Description of the task: Drop the pictures and repeat exactly from the "Click Export all payments button" line down to the last line of the entries below.

[[ Supplied information open ]]

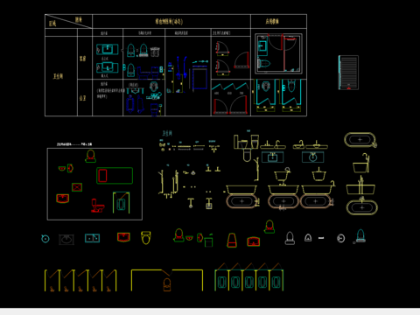Click the white front-view toilet outline
Image resolution: width=420 pixels, height=315 pixels.
[x=290, y=238]
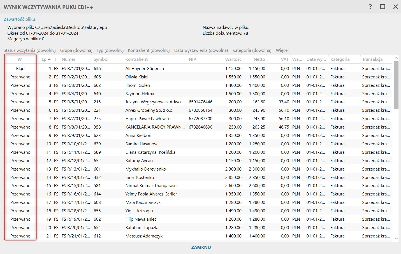Screen dimensions: 401x254
Task: Click Więcej to show more filters
Action: (x=282, y=50)
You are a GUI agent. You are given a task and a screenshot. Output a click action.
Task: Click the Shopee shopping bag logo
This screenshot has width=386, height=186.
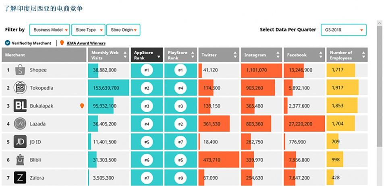pos(20,70)
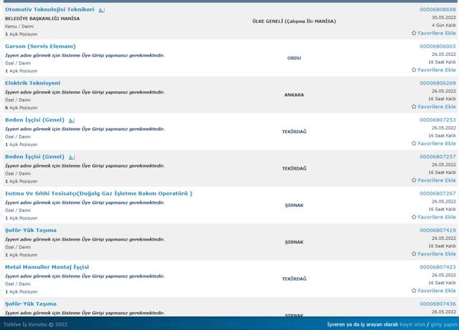
Task: Click the icon next to Beden İşçisi listing 00006807257
Action: 72,157
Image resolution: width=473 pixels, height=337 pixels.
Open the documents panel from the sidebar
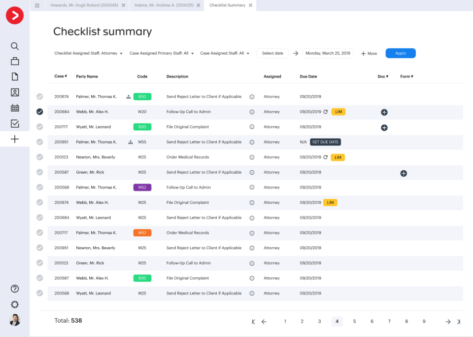click(x=15, y=76)
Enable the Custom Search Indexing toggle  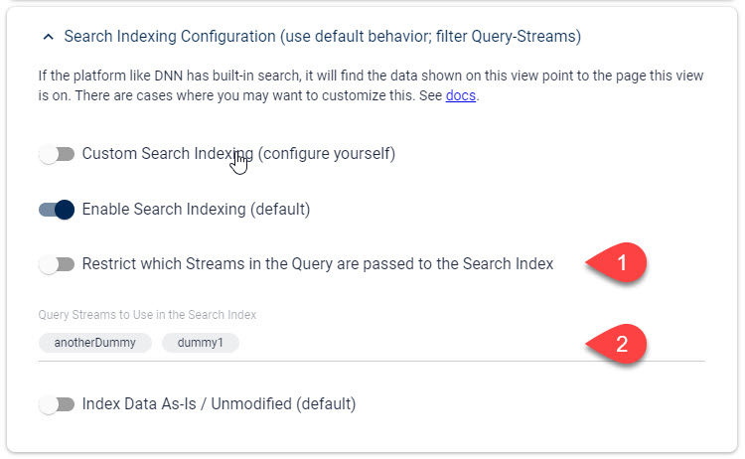(57, 154)
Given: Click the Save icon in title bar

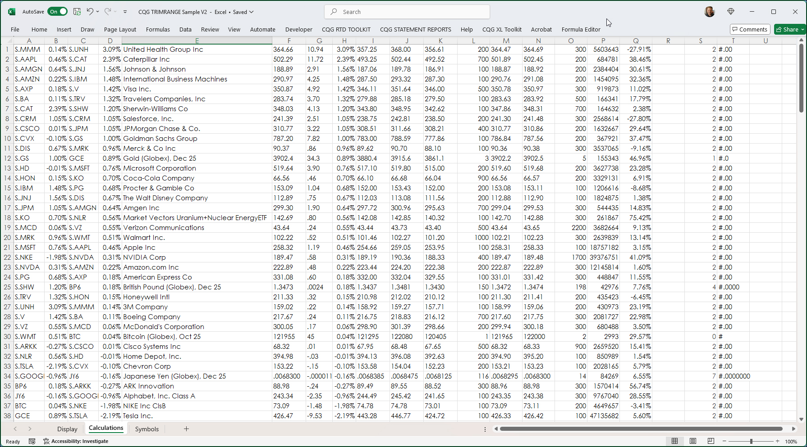Looking at the screenshot, I should [77, 12].
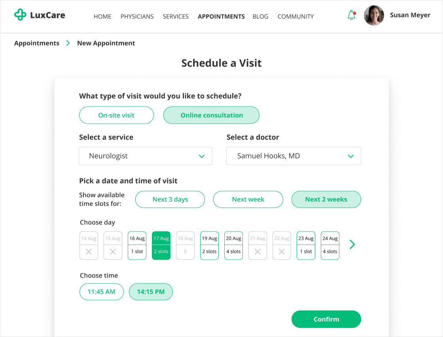Open the PHYSICIANS menu item
443x337 pixels.
point(137,17)
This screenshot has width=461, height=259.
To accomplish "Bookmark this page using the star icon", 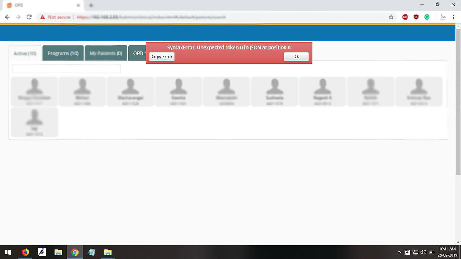I will tap(391, 17).
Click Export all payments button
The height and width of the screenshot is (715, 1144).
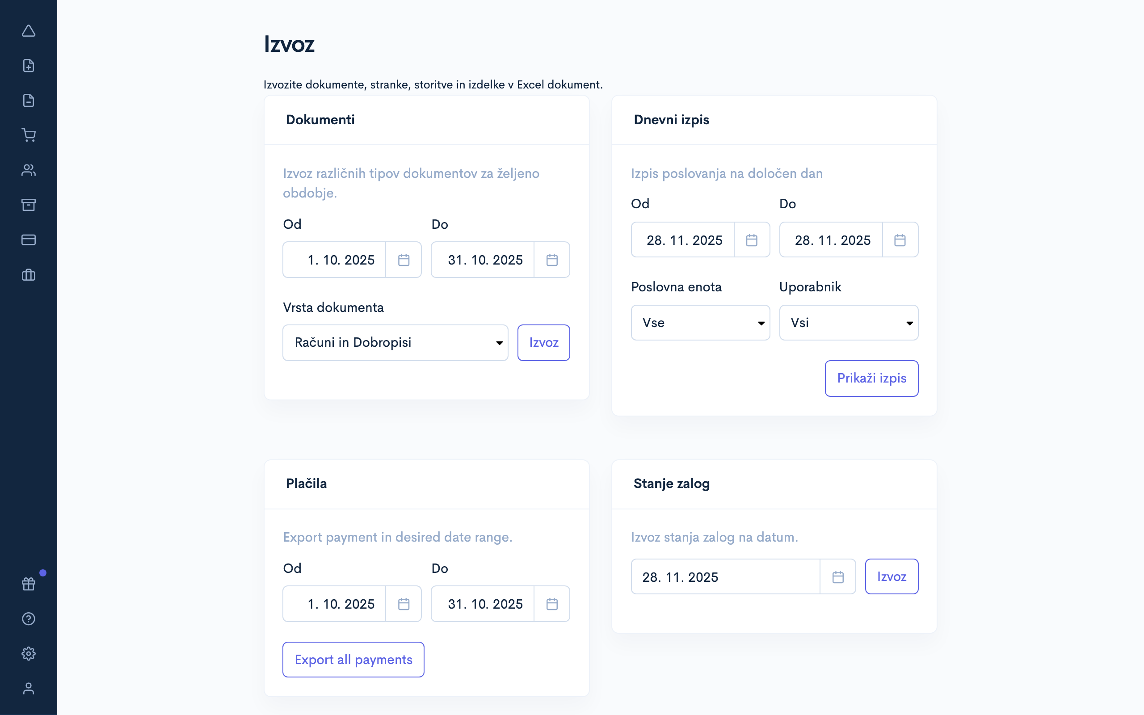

[[ Supplied information closed ]]

Solution to this task:
Click Export all payments button
The height and width of the screenshot is (715, 1144).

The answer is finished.